INPUT RECORDS:
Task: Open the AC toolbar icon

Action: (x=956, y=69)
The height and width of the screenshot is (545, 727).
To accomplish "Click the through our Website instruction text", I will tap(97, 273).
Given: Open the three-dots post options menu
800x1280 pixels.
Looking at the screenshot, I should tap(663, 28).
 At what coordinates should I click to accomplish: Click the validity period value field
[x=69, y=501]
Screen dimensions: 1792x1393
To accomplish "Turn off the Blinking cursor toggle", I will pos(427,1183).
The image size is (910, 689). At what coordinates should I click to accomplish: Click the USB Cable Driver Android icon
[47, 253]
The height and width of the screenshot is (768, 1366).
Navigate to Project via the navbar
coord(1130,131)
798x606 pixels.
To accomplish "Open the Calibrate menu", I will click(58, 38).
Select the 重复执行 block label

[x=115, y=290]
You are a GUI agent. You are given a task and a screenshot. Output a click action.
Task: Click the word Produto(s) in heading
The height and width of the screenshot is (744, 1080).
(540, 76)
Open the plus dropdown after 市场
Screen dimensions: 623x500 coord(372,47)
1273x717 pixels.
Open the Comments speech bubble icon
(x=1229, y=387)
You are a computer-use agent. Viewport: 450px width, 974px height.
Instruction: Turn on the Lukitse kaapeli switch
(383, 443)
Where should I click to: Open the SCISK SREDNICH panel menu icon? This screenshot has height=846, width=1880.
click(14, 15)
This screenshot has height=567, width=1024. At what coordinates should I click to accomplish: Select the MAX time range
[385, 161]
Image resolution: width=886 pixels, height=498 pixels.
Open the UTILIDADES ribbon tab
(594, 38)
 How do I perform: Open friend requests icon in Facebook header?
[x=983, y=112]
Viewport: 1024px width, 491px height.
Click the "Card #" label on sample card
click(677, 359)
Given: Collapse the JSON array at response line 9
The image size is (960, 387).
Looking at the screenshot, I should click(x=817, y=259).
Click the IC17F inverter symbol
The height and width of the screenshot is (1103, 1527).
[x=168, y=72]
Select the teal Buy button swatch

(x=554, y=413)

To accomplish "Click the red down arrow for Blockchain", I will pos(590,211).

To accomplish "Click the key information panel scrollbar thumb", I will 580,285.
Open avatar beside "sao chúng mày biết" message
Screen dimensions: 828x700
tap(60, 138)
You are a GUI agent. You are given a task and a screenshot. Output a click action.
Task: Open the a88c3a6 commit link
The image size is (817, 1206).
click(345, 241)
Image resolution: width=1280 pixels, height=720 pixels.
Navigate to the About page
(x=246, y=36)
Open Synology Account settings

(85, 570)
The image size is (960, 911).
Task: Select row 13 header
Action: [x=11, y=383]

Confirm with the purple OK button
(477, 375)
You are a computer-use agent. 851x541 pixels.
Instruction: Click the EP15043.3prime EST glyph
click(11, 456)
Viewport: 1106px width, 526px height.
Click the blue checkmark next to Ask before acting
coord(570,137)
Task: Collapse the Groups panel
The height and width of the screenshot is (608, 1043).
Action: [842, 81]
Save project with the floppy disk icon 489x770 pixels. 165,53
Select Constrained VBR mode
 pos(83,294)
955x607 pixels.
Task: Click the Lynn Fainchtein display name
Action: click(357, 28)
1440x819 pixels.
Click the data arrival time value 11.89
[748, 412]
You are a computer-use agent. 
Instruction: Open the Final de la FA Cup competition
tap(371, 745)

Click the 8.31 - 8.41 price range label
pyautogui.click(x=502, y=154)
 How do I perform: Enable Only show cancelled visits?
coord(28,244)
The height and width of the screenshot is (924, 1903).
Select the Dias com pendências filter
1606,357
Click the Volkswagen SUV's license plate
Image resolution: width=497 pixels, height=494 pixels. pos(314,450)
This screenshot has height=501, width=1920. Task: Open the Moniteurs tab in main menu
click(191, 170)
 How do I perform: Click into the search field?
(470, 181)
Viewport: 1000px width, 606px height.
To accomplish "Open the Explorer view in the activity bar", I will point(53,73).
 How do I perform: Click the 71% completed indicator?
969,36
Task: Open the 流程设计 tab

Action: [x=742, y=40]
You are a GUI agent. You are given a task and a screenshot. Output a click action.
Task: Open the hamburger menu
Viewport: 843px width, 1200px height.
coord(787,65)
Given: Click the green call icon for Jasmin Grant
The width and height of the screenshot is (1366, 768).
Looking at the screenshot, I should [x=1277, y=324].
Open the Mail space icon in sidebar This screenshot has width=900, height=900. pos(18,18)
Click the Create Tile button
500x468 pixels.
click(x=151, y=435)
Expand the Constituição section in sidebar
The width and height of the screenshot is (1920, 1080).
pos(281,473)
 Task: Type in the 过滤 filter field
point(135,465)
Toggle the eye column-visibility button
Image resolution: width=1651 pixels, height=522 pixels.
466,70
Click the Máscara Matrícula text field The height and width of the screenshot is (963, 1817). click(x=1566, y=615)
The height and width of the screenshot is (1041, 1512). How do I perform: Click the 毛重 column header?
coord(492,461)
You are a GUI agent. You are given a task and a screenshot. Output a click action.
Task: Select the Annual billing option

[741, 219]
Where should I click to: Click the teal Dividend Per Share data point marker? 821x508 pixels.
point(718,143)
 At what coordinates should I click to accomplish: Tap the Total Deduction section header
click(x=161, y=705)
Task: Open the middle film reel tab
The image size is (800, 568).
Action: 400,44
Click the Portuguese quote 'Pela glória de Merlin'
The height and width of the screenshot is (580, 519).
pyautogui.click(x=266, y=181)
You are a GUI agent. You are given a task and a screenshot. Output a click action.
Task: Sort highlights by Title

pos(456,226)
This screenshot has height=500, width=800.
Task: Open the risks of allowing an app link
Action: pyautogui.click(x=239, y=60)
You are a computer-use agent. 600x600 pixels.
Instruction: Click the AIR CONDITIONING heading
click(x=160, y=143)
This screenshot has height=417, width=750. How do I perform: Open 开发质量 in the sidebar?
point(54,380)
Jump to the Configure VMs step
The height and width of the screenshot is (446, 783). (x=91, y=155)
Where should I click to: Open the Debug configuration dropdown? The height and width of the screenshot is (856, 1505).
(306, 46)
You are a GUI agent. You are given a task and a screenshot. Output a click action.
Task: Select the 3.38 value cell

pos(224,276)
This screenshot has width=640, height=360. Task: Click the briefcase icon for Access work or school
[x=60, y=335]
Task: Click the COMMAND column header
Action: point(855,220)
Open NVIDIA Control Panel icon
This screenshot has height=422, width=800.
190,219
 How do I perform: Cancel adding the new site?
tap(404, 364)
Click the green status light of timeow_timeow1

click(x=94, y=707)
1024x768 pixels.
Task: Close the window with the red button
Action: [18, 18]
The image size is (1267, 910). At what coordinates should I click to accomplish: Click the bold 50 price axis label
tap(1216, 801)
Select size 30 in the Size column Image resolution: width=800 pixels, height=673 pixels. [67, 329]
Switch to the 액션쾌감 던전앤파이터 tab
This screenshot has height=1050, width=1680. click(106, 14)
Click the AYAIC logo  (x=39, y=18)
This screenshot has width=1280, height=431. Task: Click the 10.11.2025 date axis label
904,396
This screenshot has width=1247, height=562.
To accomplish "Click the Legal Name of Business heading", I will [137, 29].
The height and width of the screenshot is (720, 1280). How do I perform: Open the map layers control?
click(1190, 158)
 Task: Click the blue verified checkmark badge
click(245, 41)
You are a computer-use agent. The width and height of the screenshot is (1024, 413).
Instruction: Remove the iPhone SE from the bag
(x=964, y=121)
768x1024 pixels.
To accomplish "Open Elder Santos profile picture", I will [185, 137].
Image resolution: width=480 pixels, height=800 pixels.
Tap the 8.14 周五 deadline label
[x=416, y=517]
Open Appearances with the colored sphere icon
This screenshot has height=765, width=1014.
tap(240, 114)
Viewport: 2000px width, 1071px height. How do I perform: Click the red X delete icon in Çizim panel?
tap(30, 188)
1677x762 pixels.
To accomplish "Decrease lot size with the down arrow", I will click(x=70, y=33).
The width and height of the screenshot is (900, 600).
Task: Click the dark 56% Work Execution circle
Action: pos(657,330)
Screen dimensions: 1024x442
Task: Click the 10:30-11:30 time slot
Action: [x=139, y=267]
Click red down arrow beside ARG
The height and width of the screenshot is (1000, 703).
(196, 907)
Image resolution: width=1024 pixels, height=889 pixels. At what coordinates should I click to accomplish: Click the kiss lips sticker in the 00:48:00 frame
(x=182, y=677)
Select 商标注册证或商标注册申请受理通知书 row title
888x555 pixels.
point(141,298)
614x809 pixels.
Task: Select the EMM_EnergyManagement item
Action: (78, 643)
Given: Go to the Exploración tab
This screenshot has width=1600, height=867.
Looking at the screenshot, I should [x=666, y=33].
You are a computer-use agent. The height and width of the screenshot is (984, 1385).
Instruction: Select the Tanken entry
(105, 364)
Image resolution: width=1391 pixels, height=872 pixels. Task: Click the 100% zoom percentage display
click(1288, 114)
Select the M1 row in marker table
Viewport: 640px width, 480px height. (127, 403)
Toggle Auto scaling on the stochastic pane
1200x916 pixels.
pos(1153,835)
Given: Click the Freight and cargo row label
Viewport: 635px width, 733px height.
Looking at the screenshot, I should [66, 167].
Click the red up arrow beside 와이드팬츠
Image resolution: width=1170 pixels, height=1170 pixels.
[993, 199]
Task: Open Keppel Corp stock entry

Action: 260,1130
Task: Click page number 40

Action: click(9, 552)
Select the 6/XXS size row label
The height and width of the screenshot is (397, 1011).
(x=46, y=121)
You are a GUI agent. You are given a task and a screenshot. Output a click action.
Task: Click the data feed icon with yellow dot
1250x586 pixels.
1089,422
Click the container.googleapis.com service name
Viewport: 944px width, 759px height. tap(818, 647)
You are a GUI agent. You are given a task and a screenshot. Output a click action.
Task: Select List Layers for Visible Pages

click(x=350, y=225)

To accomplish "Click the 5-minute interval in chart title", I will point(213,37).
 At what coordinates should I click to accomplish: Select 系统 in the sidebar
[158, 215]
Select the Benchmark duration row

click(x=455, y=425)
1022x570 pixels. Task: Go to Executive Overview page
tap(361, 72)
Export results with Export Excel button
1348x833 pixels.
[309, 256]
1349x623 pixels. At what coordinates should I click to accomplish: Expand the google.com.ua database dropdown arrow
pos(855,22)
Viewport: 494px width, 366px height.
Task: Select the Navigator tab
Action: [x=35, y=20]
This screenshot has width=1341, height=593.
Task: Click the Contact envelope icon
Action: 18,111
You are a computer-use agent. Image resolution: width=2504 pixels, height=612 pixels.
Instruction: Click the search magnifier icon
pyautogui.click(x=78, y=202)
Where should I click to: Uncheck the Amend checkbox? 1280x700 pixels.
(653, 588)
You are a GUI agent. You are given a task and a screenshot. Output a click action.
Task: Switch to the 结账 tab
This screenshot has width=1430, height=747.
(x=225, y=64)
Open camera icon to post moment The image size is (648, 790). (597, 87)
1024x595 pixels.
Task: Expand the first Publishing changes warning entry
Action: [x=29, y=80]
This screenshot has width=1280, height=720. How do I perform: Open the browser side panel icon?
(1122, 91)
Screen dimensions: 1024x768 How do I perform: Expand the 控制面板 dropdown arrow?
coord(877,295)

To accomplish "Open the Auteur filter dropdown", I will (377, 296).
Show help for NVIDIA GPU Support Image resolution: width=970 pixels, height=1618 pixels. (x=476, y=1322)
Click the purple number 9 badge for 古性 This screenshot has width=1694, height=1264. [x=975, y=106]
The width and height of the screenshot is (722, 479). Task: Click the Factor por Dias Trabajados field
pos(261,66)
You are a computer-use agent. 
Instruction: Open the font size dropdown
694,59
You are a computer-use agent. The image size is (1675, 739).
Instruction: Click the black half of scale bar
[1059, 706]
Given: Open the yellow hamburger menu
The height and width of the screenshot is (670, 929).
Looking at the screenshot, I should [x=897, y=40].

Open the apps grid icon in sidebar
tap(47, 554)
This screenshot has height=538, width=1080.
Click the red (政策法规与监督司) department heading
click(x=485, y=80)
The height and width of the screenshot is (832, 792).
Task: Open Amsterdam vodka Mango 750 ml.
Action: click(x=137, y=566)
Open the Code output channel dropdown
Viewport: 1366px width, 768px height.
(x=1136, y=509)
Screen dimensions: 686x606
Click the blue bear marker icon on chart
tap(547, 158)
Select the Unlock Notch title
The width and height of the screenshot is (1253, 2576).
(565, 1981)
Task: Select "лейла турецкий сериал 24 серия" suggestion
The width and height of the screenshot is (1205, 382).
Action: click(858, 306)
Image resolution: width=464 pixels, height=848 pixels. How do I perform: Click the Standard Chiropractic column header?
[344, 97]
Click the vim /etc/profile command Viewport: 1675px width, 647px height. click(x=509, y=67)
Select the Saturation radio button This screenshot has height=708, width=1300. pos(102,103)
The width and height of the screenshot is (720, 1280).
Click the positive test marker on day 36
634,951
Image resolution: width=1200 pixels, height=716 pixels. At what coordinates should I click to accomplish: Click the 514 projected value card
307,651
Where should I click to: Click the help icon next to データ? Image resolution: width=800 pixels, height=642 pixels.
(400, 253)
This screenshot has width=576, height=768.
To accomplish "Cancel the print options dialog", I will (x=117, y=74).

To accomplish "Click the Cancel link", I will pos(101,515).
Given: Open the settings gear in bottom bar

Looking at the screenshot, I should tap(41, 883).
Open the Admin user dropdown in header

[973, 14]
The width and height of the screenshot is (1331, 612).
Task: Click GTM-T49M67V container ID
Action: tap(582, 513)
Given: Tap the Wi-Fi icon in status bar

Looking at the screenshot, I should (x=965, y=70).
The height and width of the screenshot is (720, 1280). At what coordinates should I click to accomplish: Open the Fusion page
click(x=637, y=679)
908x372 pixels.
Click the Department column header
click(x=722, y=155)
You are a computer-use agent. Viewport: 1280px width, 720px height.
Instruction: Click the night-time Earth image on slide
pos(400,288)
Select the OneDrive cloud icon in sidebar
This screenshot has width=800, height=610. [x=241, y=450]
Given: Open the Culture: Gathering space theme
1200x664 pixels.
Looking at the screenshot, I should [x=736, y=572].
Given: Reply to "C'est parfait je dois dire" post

WHAT IS REQUIRED: Taking the material above, extract exactly and only the lines from the line with "The height and width of the screenshot is (768, 1366)." to the line with "Image resolution: width=886", inclusive of both.

WORKED SOLUTION:
The height and width of the screenshot is (768, 1366).
Navigate to Project via the navbar
coord(1130,131)
798x606 pixels.
To accomplish "Open the Calibrate menu", I will click(58, 38).
Select the 重复执行 block label

[x=115, y=290]
You are a GUI agent. You are given a task and a screenshot. Output a click action.
Task: Click the word Produto(s) in heading
The height and width of the screenshot is (744, 1080).
(540, 76)
Open the plus dropdown after 市场
Screen dimensions: 623x500 coord(372,47)
1273x717 pixels.
Open the Comments speech bubble icon
(x=1229, y=387)
You are a computer-use agent. Viewport: 450px width, 974px height.
Instruction: Turn on the Lukitse kaapeli switch
(383, 443)
Where should I click to: Open the SCISK SREDNICH panel menu icon? This screenshot has height=846, width=1880.
click(14, 15)
This screenshot has height=567, width=1024. At what coordinates should I click to accomplish: Select the MAX time range
[385, 161]
Image resolution: width=886 pixels, height=498 pixels.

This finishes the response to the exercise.